Quelques secondes plus tard, une armée de petits lutins avec des bonnets rouges approchèrent en babillant et en riant. Ils portaient, à plusieurs, différents plats de manière très coordonnée. Une fois arrivés à l’emplacement prévu, ils coopéraient pour faire parvenir les plateaux sur la table sans les échapper sur le sol. Ils montaient les uns sur les autres pour former de véritables échelles.
Certains avaient grimpé sur la table.
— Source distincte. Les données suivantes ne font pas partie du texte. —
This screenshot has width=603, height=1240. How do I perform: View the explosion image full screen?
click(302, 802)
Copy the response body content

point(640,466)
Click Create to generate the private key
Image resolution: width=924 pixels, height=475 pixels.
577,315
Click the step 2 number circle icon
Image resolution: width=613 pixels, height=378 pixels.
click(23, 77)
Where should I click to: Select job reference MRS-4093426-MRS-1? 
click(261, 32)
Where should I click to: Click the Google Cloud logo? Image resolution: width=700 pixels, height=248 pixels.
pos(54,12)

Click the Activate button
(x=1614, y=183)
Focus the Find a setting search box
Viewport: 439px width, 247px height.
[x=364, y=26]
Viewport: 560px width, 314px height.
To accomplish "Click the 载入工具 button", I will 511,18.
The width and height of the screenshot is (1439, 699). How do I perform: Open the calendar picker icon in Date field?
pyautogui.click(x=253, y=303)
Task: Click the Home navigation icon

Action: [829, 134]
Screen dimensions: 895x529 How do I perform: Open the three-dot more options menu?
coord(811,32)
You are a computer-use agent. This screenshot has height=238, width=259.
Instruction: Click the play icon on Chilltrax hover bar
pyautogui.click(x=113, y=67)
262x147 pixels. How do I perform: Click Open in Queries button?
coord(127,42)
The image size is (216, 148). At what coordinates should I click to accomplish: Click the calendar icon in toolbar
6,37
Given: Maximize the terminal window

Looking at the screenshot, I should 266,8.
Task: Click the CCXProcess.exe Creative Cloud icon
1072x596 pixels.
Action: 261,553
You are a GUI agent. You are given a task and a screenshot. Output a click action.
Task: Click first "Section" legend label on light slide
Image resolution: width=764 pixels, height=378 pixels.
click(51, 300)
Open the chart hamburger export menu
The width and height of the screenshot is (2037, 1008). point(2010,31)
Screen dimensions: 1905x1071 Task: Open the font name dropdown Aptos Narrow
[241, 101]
Ils se promenaient entre les verres, effectuaient des cabrioles et s’interrompaient de temps à autre pour remplir les différents pichets ou bien saluer certains étudiants.
— Bon appétit, scandèrent-ils tous d’une même voix.
Tous les élèves ainsi que les professeurs leur répondirent avec des applaudissements. Ceux-ci ne s’arrêtèrent que lorsque le dernier lutin eut quitté la salle.
Devant eux se trouvaient assez de mets pour nourrir toute une armée. Il y avait le choix, tout le monde pouvait y dénicher son bonheur. Poulet, lapin, canard, cygnes, sanglier, daim, côtelettes de porc et d’agneau, des saucisses en tout genre, steak, légumes divers, purées, pommes de terre sautées, frites, ainsi que de nombreuses sauces qui semblaient succulentes.
Ethan ne savait plus où donner de la tête et décida tout comme Derek et Nate de remplir son assiette d’un peu de tout. Leah de son côté, qui n’avait pas encore choisi ce qu’elle allait gouter, les regardait se goinfrer d’un air amusé.
— Je te sers ? s’enquit Nate qui tenait un pichet dans sa main à l’adresse d’Ethan.
— Qu’est-ce que c’est ?
— Bah, de l’eau. À quoi tu t’attendais ? Du jus de citrouille ? s’esclaffa-t-il en emplissant le gobelet d’Ethan.
Tous mangèrent avec appétit et très bientôt les plats se vidèrent. Les lutins firent alors une nouvelle fois leur retour dans la salle avec leur démarche sautillante et demandèrent aux élèves s’ils désiraient que les plateaux soient remplis à nouveau. Lorsque tous eurent terminé, la petite armée rapporta tous les plats en cuisine. Savourant ce moment de répit, les premières années en profitèrent pour faire connaissance entre eux.